**Exercise task:** In the rows below, take the part that opens with the line containing "At what coordinates" and closes with the line containing "click(829, 23)". Write out only those lines with "blue" replaced by "green", leaving everything else unchanged and omitting the pictures.
— start of Source data —
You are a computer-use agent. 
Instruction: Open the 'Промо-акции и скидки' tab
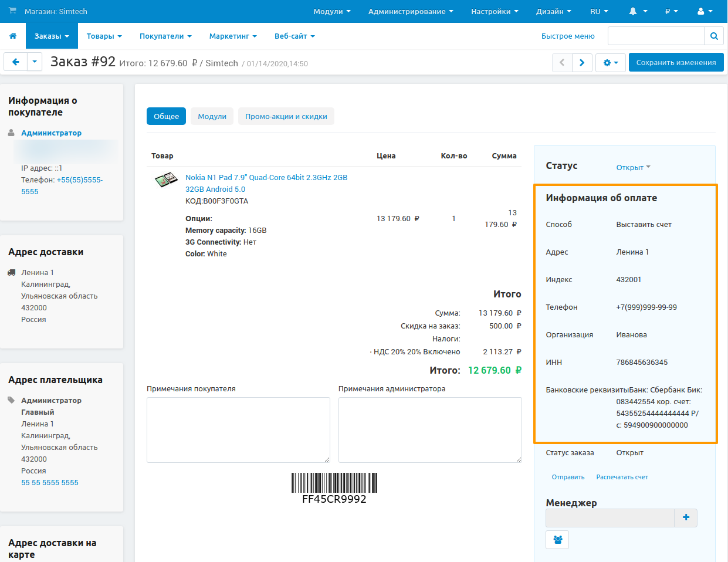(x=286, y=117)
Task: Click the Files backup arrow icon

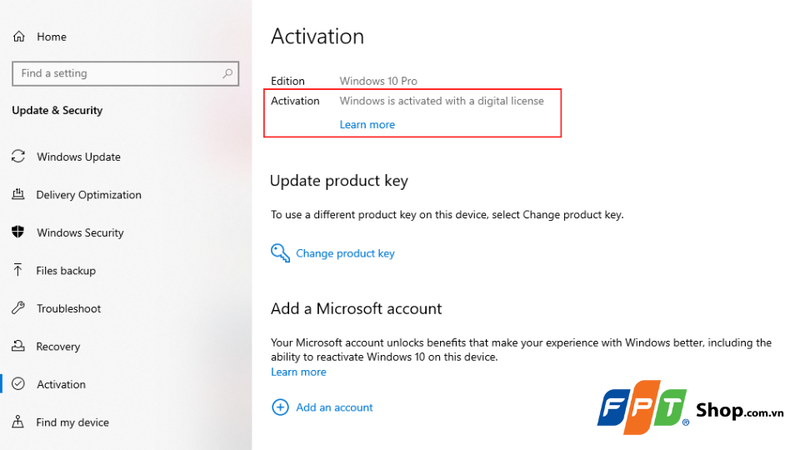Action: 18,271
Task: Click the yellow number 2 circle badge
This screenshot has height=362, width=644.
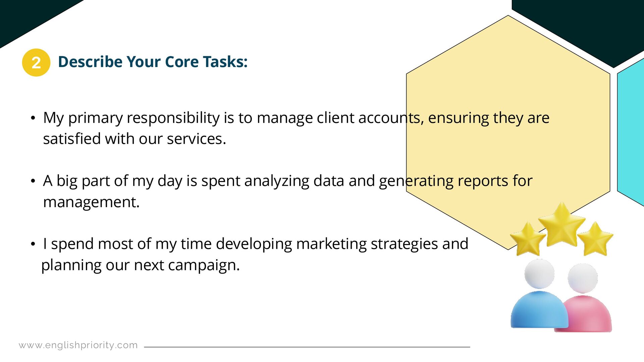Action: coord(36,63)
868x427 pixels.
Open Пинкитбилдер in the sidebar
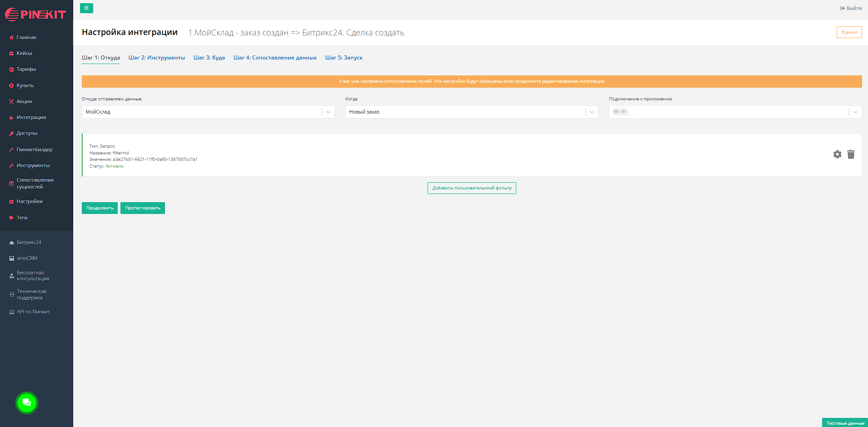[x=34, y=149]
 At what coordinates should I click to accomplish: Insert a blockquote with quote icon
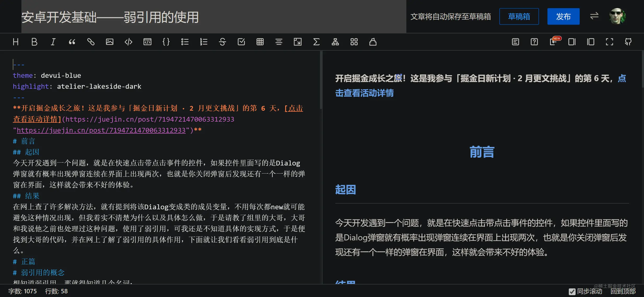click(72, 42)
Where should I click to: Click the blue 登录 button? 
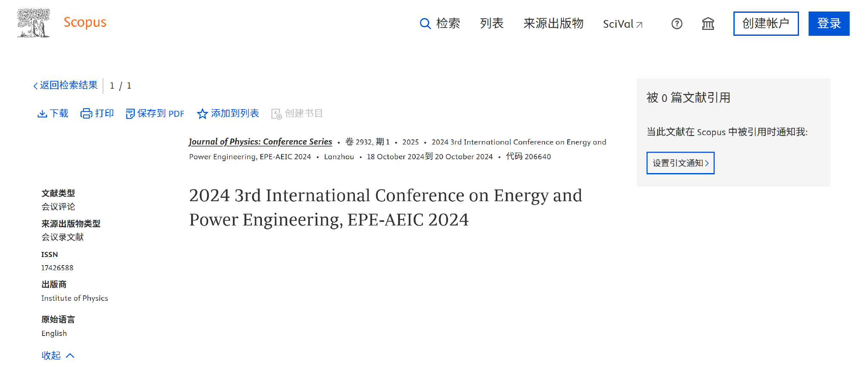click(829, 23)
— end of Source data —
— start of Source data —
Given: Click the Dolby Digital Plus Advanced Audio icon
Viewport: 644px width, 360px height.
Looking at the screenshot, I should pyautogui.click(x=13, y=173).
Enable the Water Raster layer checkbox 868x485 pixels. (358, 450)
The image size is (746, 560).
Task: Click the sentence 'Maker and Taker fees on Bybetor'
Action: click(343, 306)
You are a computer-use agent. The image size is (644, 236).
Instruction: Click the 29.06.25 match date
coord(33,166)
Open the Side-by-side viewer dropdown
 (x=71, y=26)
— end of Source data —
**Task result:**
 At what coordinates should I click to accomplish: Insert a blockquote with quote icon
click(72, 42)
Where should I click to: Click the green 登录 button? 
click(829, 23)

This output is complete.